Abraham Schalit
Abraham Haim Schalit (Hebrew: אברהם שליט) (born 1898, died 1979) was an Israeli historian and a scholar of the Second Temple period.
Biography
Schalit was born in 1898 in the Galician town of Zolochiv, then in Austria-Hungary (from 1918 to 1939 in Poland and now in Ukraine). He studied at the University of Vienna. In 1929, he immigrated to Mandate Palestine, now Israel. In 1950, he joined the faculty of History Department of the Hebrew University of Jerusalem and was appointed a professor in 1959.
Major works
Abraham Schalit wrote his major works on Herod and Josephus. The discovery of his lost 1925 Vienna dissertation on Josephus shows a shift in his views. He originally saw Josephus as a bad historian but a patriot, sincerely seeking to further the rebels' cause against Rome. Later he regarded him as a pragmatist.[1]
Awards
- In 1960, Schalit was awarded the Israel Prize, in Jewish studies.[2]

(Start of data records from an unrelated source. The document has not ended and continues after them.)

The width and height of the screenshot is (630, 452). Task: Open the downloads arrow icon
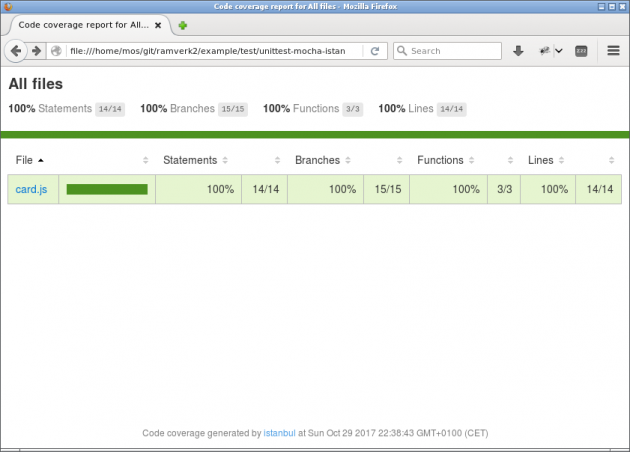(x=518, y=51)
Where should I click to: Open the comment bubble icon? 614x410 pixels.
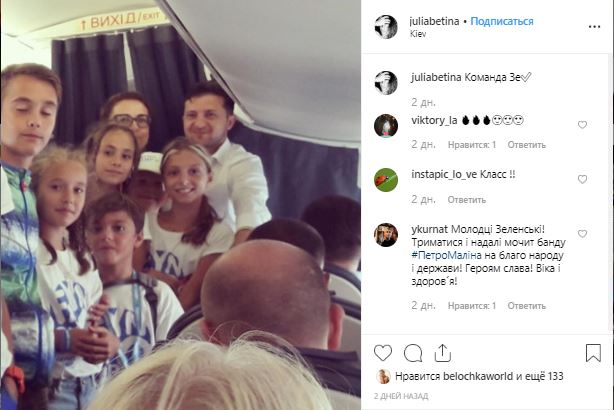coord(413,353)
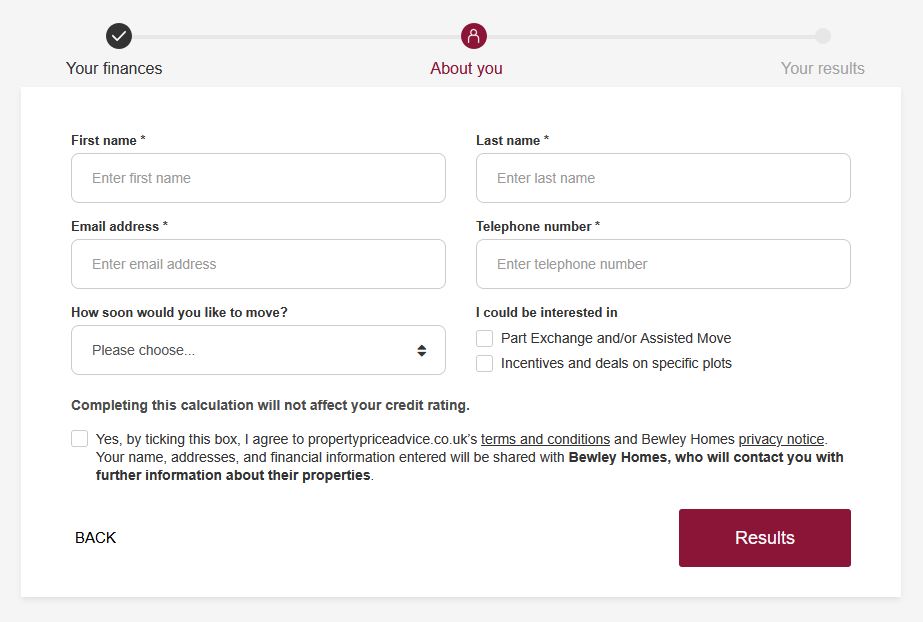Focus the First name input field
Viewport: 923px width, 622px height.
coord(258,178)
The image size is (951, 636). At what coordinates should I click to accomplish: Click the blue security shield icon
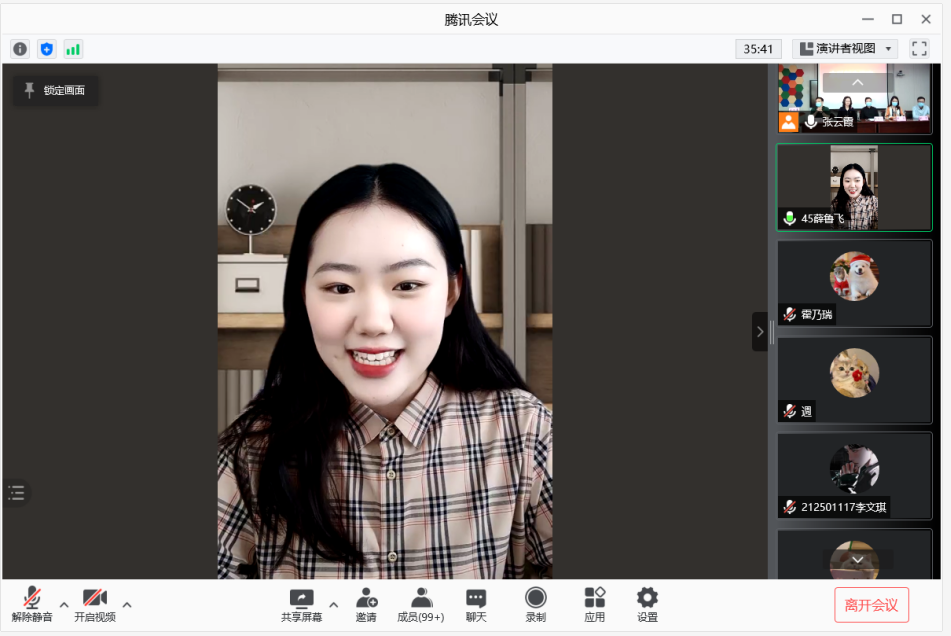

- He is also a recipient of the Tchernichovsky Prize for exemplary translation.
See also
References
- ↑ More on Schalit's Changing Josephus: The Lost First Stage, Daniel R. Schwartz
- ↑ "Israel Prize recipients in 1960 (in Hebrew)". cms.education.gov.il (Israel Prize official website). Archived from the original on 4 March 2010.